彼は笑顔で受け取ってくれ、オレは心底ホッとした。

オレの渡したタオルで顔を拭く彼が、何故だか落ち込んでいるように見えた。
何か話さなくては…と焦ったオレの脳裏に浮かんだのは、中学の頃の自分。
陸上部だったから…
その頃に経験し、自分自身が悩んでいた事。

それを言ったからといって、彼の表情を明るく出来るなんて事は無いのに…そもそも落ち込んでるかどうかすら、分からないのに…と思ったけれど、口は勝手に動いた。

オレの言葉を受け、図星とばかりに口を尖らせる七瀬を…
可愛いく思う自分を叱り付け、更に言葉を続けた。

「七瀬はさ…走るの好きだろ?」
オレの問いに「走る好きだった…」と過去形で答える七瀬のしんどさを思うと、もっと、自由に好きな走りをしたら良いんだと伝えたくて、言葉を絞り出した。
必死だったから、なんて語りかけているのか、言葉を反芻する余裕も無く、ただ、彼を励ましたい一心で。
言い切った後、七瀬を見ると…少し柔らかな表情になっていて、急激に照れ臭くなったオレは、またしても、走って逃げた。
この間の教室と同じ逃げ方に、完全に痛いヤツ認定されたんじゃないかと心配になったけど、振り返る勇気は無かった。
 

次の日の部活、体育館でのチーム戦形式の練習。
体育館に響く女子の声、いつものように騒ぐギャラリーをわずらわしく思っていた。

ドリブルの後、仲間にパスを送ろうと目線が動いた時、オレの視界には七瀬の姿が飛び込んできた。
見てる?
誰を?なんで?
ハテナマークの浮かぶオレは、まんまとシュートをミスった。

そんな姿なんて見られるのは、かっこ悪くて、気持ちをオンにする。
練習なのに...だ。ここぞとばかりに全力でシュートを決める。
好きな人が見てるからって頑張るなんて、とっかのテンプレなドラマみたいで、それこそクソかっこ悪いな…と思ったけど。
自分の単純さを苦く思いながらも、動く身体は止まらない。

しばらく集中していたら、もう七瀬の姿は消えていて…心底ガッカリする自分を見つけた。

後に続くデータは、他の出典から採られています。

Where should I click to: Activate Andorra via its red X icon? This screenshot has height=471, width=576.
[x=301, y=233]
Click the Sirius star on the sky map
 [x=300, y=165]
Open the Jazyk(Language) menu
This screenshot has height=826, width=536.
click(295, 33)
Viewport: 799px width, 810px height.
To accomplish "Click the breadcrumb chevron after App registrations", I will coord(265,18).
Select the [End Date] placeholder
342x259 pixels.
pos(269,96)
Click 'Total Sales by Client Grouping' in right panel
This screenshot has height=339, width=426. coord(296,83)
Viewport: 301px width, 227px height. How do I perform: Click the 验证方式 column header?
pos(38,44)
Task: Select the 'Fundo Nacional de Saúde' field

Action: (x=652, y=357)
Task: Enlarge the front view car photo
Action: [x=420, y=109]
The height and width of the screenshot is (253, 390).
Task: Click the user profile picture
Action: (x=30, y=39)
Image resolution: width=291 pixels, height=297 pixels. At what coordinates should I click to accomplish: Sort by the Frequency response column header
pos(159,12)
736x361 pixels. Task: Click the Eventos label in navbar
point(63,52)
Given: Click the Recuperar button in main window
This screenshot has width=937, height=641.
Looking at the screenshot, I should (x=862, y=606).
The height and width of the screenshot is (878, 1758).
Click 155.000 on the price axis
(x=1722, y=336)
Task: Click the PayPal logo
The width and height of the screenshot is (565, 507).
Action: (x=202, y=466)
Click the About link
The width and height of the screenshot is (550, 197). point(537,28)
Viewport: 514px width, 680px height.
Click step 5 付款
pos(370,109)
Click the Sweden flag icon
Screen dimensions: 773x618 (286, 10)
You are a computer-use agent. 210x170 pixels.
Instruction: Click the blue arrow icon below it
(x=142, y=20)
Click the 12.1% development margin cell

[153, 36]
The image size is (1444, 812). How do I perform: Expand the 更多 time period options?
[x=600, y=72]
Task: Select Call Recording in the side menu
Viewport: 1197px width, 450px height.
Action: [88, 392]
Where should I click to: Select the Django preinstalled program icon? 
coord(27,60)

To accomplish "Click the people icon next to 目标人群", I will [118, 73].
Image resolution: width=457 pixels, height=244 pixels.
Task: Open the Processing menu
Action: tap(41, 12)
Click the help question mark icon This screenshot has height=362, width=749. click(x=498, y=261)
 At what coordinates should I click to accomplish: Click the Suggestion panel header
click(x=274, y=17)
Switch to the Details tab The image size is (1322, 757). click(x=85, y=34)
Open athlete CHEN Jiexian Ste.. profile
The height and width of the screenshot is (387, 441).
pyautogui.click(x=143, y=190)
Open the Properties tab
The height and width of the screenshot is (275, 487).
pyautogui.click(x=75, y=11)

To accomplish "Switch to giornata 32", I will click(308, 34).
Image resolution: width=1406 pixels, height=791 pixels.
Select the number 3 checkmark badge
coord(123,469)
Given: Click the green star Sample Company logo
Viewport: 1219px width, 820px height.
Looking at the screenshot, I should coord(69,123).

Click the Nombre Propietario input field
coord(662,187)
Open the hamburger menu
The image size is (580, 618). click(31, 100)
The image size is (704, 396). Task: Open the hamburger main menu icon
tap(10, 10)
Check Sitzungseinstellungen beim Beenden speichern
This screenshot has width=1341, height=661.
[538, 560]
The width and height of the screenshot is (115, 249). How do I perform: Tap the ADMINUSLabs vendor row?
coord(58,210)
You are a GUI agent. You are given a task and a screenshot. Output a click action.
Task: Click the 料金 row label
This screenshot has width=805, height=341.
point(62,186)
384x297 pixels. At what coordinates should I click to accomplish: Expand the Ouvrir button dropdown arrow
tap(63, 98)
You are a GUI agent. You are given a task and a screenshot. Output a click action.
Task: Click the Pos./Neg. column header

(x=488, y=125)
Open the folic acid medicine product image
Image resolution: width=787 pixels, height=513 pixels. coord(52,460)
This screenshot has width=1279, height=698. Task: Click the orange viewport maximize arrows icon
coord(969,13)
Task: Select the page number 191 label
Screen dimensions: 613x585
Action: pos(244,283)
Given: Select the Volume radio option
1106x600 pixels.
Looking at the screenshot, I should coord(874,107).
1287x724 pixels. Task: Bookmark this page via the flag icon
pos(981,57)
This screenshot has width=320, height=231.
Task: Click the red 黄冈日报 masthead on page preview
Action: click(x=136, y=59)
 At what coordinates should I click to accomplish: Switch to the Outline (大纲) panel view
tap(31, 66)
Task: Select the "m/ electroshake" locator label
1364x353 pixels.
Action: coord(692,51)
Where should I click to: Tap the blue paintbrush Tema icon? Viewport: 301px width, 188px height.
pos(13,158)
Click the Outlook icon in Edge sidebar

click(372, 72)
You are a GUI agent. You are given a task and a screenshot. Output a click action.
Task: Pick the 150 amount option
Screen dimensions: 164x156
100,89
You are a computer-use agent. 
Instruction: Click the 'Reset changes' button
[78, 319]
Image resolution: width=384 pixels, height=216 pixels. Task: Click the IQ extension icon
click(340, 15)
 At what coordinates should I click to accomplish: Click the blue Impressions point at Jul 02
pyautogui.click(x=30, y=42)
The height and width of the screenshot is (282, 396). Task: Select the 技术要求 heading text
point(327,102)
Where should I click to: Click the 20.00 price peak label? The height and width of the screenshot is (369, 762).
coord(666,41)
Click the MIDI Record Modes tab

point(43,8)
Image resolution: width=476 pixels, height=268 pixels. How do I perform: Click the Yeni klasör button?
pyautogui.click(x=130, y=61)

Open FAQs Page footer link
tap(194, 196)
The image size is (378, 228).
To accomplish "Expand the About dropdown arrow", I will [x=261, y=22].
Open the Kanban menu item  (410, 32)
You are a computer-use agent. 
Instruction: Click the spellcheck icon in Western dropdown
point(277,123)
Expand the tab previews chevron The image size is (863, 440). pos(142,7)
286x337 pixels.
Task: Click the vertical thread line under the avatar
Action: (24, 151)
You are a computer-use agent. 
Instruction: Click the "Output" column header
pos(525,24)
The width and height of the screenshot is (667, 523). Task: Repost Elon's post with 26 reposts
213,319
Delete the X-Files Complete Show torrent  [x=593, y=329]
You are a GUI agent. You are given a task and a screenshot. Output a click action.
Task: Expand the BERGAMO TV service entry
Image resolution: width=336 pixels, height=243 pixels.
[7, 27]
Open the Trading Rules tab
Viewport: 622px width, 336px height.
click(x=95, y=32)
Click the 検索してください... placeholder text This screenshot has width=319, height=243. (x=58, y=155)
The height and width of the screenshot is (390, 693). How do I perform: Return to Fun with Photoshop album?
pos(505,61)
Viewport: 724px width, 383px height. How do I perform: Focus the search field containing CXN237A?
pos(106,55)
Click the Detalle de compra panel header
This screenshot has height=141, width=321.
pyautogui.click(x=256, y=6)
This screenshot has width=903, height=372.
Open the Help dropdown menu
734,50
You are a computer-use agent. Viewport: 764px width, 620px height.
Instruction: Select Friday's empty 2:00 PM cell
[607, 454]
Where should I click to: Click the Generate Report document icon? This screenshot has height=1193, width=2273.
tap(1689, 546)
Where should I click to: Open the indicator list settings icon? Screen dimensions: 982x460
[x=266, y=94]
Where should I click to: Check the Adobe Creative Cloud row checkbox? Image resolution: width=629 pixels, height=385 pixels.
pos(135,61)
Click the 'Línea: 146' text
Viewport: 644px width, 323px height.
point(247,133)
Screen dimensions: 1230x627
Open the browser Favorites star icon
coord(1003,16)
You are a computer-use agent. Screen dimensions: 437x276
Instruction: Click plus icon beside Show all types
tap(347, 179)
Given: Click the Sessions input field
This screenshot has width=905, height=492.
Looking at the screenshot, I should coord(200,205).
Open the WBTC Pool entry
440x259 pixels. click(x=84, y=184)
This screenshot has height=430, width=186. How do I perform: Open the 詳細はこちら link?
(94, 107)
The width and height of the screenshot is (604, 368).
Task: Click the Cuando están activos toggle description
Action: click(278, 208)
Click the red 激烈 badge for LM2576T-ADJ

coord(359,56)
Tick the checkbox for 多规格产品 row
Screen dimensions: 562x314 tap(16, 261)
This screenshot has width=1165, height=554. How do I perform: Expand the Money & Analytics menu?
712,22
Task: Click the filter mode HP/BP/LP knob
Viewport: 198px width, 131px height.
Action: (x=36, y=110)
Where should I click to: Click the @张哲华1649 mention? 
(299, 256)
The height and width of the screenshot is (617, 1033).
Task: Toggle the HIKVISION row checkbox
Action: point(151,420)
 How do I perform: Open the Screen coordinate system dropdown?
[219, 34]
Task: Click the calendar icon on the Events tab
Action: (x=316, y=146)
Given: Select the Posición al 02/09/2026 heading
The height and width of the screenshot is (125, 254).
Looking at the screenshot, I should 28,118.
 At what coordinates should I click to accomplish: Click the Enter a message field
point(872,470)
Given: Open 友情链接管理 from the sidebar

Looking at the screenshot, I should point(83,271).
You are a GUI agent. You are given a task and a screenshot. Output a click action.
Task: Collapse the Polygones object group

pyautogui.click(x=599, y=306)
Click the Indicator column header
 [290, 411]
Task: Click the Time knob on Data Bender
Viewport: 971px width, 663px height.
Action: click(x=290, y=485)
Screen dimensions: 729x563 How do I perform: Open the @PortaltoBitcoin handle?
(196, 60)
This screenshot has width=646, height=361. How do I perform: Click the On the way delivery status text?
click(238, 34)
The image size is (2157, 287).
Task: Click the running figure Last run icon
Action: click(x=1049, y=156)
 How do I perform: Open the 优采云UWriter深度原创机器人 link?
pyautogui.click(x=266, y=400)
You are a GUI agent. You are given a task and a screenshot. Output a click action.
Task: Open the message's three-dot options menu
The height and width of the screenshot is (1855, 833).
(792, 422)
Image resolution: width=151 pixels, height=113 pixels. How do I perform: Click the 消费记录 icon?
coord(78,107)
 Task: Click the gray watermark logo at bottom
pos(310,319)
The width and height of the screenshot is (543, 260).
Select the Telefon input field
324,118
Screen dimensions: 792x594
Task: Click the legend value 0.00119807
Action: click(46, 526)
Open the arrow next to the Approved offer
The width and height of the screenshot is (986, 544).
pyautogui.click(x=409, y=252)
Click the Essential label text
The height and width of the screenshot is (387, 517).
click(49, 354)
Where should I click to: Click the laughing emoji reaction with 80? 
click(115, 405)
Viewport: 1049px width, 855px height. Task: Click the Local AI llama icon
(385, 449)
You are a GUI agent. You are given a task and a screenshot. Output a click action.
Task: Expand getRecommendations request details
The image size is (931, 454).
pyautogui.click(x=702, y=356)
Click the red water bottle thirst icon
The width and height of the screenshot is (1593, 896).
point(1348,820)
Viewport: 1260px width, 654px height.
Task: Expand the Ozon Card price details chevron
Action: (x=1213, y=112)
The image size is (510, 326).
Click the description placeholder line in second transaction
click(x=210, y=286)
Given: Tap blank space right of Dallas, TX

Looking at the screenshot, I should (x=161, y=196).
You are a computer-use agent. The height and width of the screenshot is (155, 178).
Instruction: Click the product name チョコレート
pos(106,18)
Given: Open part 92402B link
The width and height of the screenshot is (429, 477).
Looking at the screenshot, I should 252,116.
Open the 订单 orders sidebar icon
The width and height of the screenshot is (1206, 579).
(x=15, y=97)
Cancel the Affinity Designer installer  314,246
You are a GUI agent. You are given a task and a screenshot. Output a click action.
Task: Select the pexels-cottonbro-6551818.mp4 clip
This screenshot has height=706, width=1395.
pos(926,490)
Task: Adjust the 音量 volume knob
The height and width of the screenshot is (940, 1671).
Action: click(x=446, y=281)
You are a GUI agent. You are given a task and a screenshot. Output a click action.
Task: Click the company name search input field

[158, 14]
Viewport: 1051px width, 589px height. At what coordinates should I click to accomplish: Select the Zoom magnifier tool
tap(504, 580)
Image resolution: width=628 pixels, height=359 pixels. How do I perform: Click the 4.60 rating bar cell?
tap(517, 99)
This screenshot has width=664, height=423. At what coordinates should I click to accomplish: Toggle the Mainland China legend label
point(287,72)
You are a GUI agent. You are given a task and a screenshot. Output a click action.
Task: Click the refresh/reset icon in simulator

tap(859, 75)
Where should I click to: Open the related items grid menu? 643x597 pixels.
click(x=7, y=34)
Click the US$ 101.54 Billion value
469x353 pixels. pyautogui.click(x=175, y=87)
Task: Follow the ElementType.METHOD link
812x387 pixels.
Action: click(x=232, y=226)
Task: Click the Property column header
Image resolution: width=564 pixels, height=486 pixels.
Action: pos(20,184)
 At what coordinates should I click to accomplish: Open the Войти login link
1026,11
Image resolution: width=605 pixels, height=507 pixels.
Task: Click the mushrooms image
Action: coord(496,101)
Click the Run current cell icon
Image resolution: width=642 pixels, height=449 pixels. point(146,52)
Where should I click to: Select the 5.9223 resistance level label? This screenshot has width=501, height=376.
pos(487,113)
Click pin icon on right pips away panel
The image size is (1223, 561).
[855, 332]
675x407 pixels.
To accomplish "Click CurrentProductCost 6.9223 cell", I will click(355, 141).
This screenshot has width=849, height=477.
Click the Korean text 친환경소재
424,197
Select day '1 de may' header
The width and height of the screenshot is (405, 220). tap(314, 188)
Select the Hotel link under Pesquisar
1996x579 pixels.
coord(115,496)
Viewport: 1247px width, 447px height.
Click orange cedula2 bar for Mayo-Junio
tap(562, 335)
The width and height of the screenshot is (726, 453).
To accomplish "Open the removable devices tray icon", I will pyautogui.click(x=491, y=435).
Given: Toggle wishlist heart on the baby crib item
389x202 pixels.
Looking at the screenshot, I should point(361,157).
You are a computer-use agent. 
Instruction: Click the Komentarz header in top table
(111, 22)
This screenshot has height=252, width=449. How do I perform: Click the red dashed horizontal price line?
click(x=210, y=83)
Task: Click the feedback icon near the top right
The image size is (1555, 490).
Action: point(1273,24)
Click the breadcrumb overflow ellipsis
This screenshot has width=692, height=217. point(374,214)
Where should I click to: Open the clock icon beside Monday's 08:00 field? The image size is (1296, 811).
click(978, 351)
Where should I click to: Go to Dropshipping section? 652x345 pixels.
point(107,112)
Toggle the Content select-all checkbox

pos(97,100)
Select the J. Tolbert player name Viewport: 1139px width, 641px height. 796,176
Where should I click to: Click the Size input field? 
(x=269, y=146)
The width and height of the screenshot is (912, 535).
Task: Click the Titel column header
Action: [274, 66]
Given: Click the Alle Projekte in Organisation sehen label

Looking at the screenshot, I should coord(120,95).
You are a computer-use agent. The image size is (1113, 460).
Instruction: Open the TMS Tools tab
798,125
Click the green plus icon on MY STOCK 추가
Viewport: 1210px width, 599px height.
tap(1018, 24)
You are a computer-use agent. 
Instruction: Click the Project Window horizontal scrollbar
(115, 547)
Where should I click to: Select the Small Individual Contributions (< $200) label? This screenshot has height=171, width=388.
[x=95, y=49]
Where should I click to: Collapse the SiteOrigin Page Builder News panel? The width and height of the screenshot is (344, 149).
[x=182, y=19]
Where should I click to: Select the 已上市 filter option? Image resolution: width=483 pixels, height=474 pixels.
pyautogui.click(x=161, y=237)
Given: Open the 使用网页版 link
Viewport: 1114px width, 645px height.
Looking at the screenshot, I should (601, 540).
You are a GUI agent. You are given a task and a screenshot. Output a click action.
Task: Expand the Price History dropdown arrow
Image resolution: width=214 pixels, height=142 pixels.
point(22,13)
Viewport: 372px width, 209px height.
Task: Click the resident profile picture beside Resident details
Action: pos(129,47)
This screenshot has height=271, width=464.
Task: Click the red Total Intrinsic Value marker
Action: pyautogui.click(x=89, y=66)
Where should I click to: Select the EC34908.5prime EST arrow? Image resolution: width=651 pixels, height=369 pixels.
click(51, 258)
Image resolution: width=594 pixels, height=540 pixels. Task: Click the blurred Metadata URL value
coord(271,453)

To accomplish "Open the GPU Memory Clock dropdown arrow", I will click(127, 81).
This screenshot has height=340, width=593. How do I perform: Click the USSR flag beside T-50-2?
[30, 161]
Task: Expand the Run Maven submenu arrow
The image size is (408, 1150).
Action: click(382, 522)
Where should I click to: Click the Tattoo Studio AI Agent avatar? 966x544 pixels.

友達でも見に来たのかな…って思ったところでハッと気付く、七瀬はタオルを持ってたような…
オレのタオルを返しに来たのかもしれないけど、声は掛けて来なかったし…

それでも、もしかしたら、オレの姿を目に入れて貰えたかもしれないという高揚感は、しばらく抜けなかった。